» Alıntılanan Metin:
Pages

9 Ekim 2022 Pazar

Kitap Yorumu: Malibu'da Son Parti - Taylor Jenkins Reid

 Herkese iyi akşamlar!

Geçtiğimiz hafta müthiş bir kitap okudum! Taylor Jenkins Reid (TJR)'i geç keşfedenlerden biriyim. Önce Evelyn Hugo'nun Yedi Kocası'nı sonra Daisy Jones ve The Six'i okuduktan sonra yazarın pek hayranı oldum. Fakat geçmişte Yabancı Yayınları'nın bastığı diğer kitaplarını henüz okuma fırsatım olmadı. Güncel kitaplarıyla yola devam ediyorum.

Malibu'da Son Parti, bizde bu yaz, yurtdışında ise geçen yaz yayımlandı. Hem ismiyle hem konusuyla hem de kapağıyla çoook ilgimi çekti. 

Yine bir aile dramı, yine fedakarlıklar, yine ihanetler havada uçuştu. Kitapta bir geçmişi bir de şimdiki zamanı okuyoruz. Yazarın, zaman dilimleri arasında geçişleri mükemmel diyebileceğim kadar akıcıydı. Birden fazla karaktere odaklanıp sahneler hızlı hızlı geçmesi, bana sinematik bir anlatım olarak geçti. O yüzden ba-yıl-dım! Özellikle son sahnelerdeki hızlı ritim, bir sahneden diğerine geçerkenki heyecan iştah kabartan bir okumaydı. Gözlerim deli gibi sayfaları deldi.

» Sağlanan Veriler:
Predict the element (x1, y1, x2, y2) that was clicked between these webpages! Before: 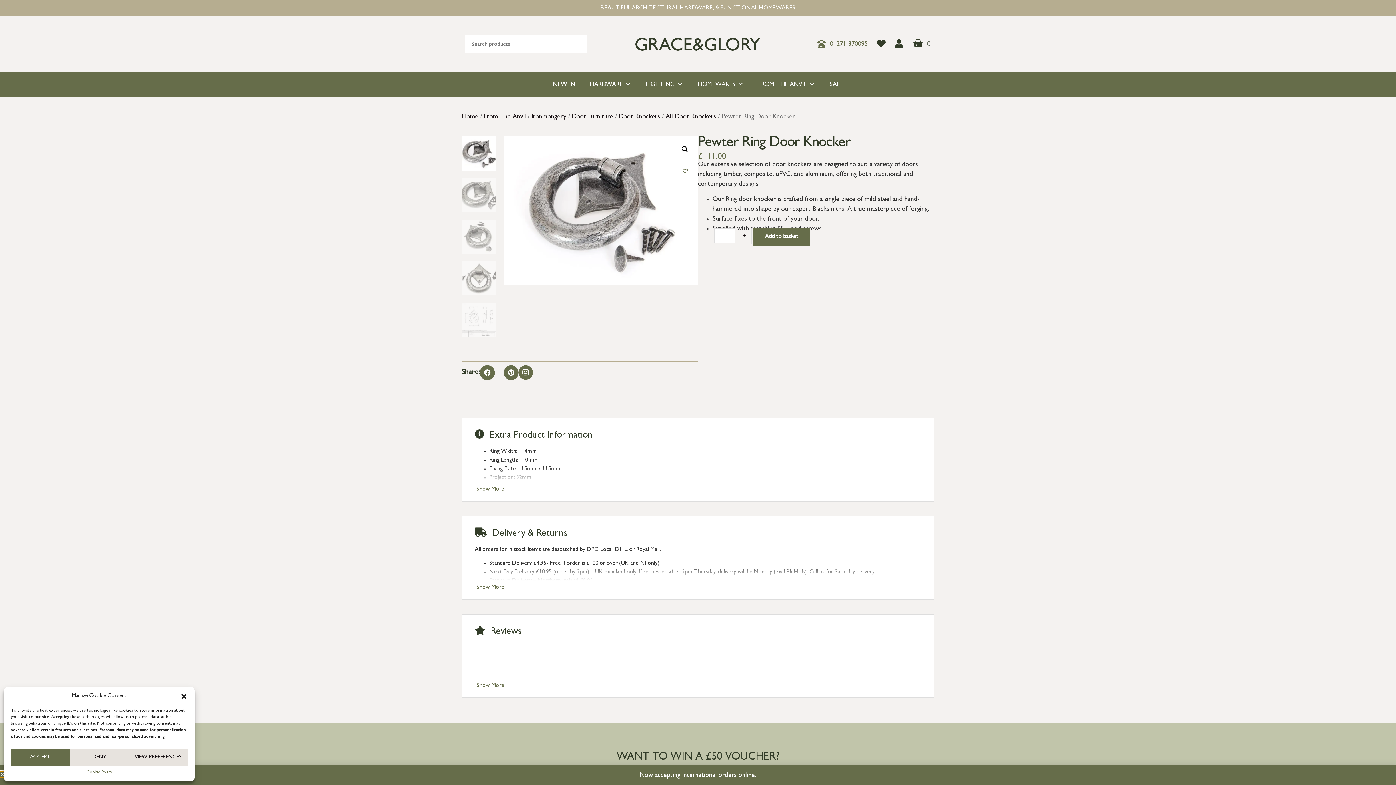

» Alıştırma Bölümleri:
a) Kitap yorumunun "Malibu'da Son Parti, bizde" sözleriyle başlayıp "gibi sayfaları deldi." sözlerine kadar devam eden kısmını aynen geri verin.
b) Malibu'da Son Parti hakkındaki kitap yorumunu kaldığı yerden ileriye taşıyın.

» Görev Çıktıları:
a)
Malibu'da Son Parti, bizde bu yaz, yurtdışında ise geçen yaz yayımlandı. Hem ismiyle hem konusuyla hem de kapağıyla çoook ilgimi çekti. 

Yine bir aile dramı, yine fedakarlıklar, yine ihanetler havada uçuştu. Kitapta bir geçmişi bir de şimdiki zamanı okuyoruz. Yazarın, zaman dilimleri arasında geçişleri mükemmel diyebileceğim kadar akıcıydı. Birden fazla karaktere odaklanıp sahneler hızlı hızlı geçmesi, bana sinematik bir anlatım olarak geçti. O yüzden ba-yıl-dım! Özellikle son sahnelerdeki hızlı ritim, bir sahneden diğerine geçerkenki heyecan iştah kabartan bir okumaydı. Gözlerim deli gibi sayfaları deldi.

b)
Ana karakterimiz aslında Nina Riva. Dört kardeşin en büyüğü, ünlü bir sörfçü ve süpermodel. Zengin, Hollywood'da isim yapmış biri. Riva kardeşleri Jay ve Hud, Kit ise yan karakterler gibi gözükse de hepsinin hikayesi bambaşka bir şekilde birleşiyor. 
Nina kimdir, hayatı nasıl gidiyor derken yazar bizi geçmişe götürüyor ve Nina'nın anne babasını ele alıyor. Nasıl tanıştılar, nasıl evlendiler, babası Mick nasıl ünlü oldu, kariyerini nasıl şekillendirdi, bu dört çocuk nasıl dünyaya geldi gibi çok kapsamlı soruları ele alan bu geçmiş hikayede entrikalar, ihanetler, dramalar eksik olmuyor. Yüksek tempolu bir hikaye sizi bekliyor diyebilirim.

Diğer yandan Nina Riva, bu ününü nasıl kazandığını, anne babasının yaşadıkları olayların kendi üzerindeki etkisini ve günümüzde düzenlediği o BÜYÜK PARTİ'nin amacını anlatıyor.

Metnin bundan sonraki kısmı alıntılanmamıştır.